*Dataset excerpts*
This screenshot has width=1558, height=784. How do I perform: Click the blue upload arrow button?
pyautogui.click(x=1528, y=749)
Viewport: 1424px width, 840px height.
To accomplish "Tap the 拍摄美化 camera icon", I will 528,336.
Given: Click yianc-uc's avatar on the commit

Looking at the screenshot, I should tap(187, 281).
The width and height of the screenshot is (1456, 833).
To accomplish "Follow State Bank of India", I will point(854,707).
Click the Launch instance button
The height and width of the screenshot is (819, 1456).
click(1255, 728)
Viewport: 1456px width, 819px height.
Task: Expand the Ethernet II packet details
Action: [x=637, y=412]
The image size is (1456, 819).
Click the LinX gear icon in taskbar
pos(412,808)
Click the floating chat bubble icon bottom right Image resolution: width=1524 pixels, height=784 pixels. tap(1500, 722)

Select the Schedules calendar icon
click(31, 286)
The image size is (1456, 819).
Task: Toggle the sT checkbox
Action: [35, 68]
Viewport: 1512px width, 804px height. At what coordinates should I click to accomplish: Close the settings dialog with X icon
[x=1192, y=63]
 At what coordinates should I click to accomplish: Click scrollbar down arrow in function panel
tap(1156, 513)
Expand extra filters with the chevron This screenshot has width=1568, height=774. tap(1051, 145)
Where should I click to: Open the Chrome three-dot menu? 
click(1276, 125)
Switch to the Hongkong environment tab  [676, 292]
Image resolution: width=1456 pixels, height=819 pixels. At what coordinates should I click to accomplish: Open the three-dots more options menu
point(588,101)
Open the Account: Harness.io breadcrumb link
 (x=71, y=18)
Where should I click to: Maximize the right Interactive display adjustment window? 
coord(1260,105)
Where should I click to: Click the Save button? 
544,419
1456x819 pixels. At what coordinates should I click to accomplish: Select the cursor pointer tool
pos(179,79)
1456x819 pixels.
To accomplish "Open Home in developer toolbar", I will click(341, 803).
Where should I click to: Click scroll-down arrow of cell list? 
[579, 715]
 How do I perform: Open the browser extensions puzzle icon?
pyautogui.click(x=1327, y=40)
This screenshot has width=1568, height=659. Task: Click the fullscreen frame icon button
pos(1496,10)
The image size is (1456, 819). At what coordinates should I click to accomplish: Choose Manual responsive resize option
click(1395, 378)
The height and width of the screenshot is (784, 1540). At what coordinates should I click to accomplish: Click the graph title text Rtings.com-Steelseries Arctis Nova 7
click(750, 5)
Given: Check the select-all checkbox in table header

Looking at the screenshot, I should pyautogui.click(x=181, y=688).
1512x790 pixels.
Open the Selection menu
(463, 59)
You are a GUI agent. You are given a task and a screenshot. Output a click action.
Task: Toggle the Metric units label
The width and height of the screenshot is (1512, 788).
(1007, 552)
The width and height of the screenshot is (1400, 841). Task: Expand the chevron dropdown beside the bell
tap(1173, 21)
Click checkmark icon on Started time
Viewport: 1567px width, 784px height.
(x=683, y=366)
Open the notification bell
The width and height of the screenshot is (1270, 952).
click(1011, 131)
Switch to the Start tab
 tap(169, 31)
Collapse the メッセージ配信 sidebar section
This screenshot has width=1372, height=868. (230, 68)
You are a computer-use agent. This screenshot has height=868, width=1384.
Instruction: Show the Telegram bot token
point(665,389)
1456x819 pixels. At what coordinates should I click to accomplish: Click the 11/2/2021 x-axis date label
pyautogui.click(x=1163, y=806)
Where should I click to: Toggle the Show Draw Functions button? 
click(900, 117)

*AIM OF THE EXERCISE*
For each line above that contains the word "agent", copy that line.

*RESULT OF THIS EXERCISE*
You are a GUI agent. You are given a task and a screenshot. Output a click action.
You are a computer-use agent. This screenshot has height=868, width=1384.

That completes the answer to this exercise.